- SET TASK
Rewrite the entries below with every "dropdown" changed to "drop-down" and nothing else altered.

- LISTED RECORDS
....
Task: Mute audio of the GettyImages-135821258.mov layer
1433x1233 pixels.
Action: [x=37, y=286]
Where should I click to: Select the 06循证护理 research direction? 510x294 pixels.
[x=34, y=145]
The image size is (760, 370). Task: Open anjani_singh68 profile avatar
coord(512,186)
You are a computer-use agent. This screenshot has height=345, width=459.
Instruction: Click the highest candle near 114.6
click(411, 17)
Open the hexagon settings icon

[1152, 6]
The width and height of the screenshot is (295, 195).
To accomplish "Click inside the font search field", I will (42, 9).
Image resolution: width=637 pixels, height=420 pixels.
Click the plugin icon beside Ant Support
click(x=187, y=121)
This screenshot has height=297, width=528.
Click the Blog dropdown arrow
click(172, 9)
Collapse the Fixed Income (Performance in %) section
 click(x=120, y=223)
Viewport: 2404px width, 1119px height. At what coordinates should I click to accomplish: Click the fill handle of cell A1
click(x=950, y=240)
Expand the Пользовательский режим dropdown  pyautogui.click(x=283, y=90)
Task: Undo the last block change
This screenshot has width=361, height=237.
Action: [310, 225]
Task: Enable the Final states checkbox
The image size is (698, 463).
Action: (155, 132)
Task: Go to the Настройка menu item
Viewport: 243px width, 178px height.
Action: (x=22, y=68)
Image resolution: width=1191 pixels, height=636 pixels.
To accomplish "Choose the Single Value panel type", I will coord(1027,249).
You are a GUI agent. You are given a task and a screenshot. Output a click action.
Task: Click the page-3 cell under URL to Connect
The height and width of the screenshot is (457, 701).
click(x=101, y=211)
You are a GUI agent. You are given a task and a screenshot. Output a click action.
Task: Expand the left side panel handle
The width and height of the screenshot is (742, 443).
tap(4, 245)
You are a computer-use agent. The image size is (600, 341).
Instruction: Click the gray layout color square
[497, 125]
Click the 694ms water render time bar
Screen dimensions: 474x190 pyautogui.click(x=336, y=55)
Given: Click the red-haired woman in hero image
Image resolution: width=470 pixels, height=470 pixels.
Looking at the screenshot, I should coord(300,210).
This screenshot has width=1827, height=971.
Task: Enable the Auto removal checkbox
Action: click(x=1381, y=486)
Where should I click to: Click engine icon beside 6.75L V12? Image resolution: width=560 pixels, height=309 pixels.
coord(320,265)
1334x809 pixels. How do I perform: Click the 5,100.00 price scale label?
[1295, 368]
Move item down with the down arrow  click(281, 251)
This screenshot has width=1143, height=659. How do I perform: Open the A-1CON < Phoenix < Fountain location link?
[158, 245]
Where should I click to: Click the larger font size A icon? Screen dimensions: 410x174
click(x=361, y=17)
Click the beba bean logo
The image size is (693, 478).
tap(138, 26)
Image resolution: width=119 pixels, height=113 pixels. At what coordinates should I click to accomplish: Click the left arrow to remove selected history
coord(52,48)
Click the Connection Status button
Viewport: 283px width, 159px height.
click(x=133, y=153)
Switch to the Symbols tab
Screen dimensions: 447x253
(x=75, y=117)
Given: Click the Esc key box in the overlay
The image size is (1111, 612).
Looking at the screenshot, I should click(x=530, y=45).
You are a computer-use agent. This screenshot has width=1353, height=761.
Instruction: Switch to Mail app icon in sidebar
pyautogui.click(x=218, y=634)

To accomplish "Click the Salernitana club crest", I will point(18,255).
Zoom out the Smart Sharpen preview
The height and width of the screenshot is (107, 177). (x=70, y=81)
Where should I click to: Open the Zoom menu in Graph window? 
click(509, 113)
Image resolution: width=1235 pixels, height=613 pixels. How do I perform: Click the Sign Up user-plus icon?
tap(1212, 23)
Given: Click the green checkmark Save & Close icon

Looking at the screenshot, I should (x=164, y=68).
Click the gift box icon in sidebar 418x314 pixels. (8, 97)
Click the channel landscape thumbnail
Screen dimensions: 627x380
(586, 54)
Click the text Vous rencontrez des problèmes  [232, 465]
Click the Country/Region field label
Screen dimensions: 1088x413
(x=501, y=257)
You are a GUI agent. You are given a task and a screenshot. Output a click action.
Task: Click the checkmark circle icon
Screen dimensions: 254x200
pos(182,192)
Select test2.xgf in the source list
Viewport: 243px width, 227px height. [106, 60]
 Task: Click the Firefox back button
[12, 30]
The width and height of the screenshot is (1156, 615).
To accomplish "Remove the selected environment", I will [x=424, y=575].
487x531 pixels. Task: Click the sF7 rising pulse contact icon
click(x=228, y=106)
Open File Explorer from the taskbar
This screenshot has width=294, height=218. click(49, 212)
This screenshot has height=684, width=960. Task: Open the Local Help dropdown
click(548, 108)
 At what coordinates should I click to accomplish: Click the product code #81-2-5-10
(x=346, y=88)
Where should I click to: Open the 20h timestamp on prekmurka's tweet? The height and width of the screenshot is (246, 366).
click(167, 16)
....
- EXERCISE SOLUTION
Task: Mute audio of the GettyImages-135821258.mov layer
1433x1233 pixels.
Action: [x=37, y=286]
Where should I click to: Select the 06循证护理 research direction? 510x294 pixels.
[x=34, y=145]
The image size is (760, 370). Task: Open anjani_singh68 profile avatar
coord(512,186)
You are a computer-use agent. This screenshot has height=345, width=459.
Instruction: Click the highest candle near 114.6
click(411, 17)
Open the hexagon settings icon

[1152, 6]
The width and height of the screenshot is (295, 195).
To accomplish "Click inside the font search field", I will (42, 9).
Image resolution: width=637 pixels, height=420 pixels.
Click the plugin icon beside Ant Support
click(x=187, y=121)
This screenshot has height=297, width=528.
Click the Blog drop-down arrow
click(172, 9)
Collapse the Fixed Income (Performance in %) section
 click(x=120, y=223)
Viewport: 2404px width, 1119px height. At what coordinates should I click to accomplish: Click the fill handle of cell A1
click(x=950, y=240)
Expand the Пользовательский режим drop-down  pyautogui.click(x=283, y=90)
Task: Undo the last block change
This screenshot has width=361, height=237.
Action: [310, 225]
Task: Enable the Final states checkbox
The image size is (698, 463).
Action: (155, 132)
Task: Go to the Настройка menu item
Viewport: 243px width, 178px height.
Action: (x=22, y=68)
Image resolution: width=1191 pixels, height=636 pixels.
To accomplish "Choose the Single Value panel type", I will coord(1027,249).
You are a GUI agent. You are given a task and a screenshot. Output a click action.
Task: Click the page-3 cell under URL to Connect
The height and width of the screenshot is (457, 701).
click(x=101, y=211)
You are a GUI agent. You are given a task and a screenshot. Output a click action.
Task: Expand the left side panel handle
The width and height of the screenshot is (742, 443).
tap(4, 245)
You are a computer-use agent. The image size is (600, 341).
Instruction: Click the gray layout color square
[497, 125]
Click the 694ms water render time bar
Screen dimensions: 474x190 pyautogui.click(x=336, y=55)
Given: Click the red-haired woman in hero image
Image resolution: width=470 pixels, height=470 pixels.
Looking at the screenshot, I should coord(300,210).
This screenshot has width=1827, height=971.
Task: Enable the Auto removal checkbox
Action: click(x=1381, y=486)
Where should I click to: Click engine icon beside 6.75L V12? Image resolution: width=560 pixels, height=309 pixels.
coord(320,265)
1334x809 pixels. How do I perform: Click the 5,100.00 price scale label?
[1295, 368]
Move item down with the down arrow  click(281, 251)
This screenshot has width=1143, height=659. How do I perform: Open the A-1CON < Phoenix < Fountain location link?
[158, 245]
Where should I click to: Click the larger font size A icon? Screen dimensions: 410x174
click(x=361, y=17)
Click the beba bean logo
The image size is (693, 478).
tap(138, 26)
Image resolution: width=119 pixels, height=113 pixels. At what coordinates should I click to accomplish: Click the left arrow to remove selected history
coord(52,48)
Click the Connection Status button
Viewport: 283px width, 159px height.
click(x=133, y=153)
Switch to the Symbols tab
Screen dimensions: 447x253
(x=75, y=117)
Given: Click the Esc key box in the overlay
The image size is (1111, 612).
Looking at the screenshot, I should click(x=530, y=45).
You are a computer-use agent. This screenshot has width=1353, height=761.
Instruction: Switch to Mail app icon in sidebar
pyautogui.click(x=218, y=634)

To accomplish "Click the Salernitana club crest", I will point(18,255).
Zoom out the Smart Sharpen preview
The height and width of the screenshot is (107, 177). (x=70, y=81)
Where should I click to: Open the Zoom menu in Graph window? 
click(509, 113)
Image resolution: width=1235 pixels, height=613 pixels. How do I perform: Click the Sign Up user-plus icon?
tap(1212, 23)
Given: Click the green checkmark Save & Close icon

Looking at the screenshot, I should (x=164, y=68).
Click the gift box icon in sidebar 418x314 pixels. (8, 97)
Click the channel landscape thumbnail
Screen dimensions: 627x380
(586, 54)
Click the text Vous rencontrez des problèmes  [232, 465]
Click the Country/Region field label
Screen dimensions: 1088x413
(x=501, y=257)
You are a GUI agent. You are given a task and a screenshot. Output a click action.
Task: Click the checkmark circle icon
Screen dimensions: 254x200
pos(182,192)
Select test2.xgf in the source list
Viewport: 243px width, 227px height. [106, 60]
 Task: Click the Firefox back button
[12, 30]
The width and height of the screenshot is (1156, 615).
To accomplish "Remove the selected environment", I will [x=424, y=575].
487x531 pixels. Task: Click the sF7 rising pulse contact icon
click(x=228, y=106)
Open File Explorer from the taskbar
This screenshot has width=294, height=218. click(49, 212)
This screenshot has height=684, width=960. Task: Open the Local Help drop-down
click(548, 108)
 At what coordinates should I click to accomplish: Click the product code #81-2-5-10
(x=346, y=88)
Where should I click to: Open the 20h timestamp on prekmurka's tweet? The height and width of the screenshot is (246, 366).
click(167, 16)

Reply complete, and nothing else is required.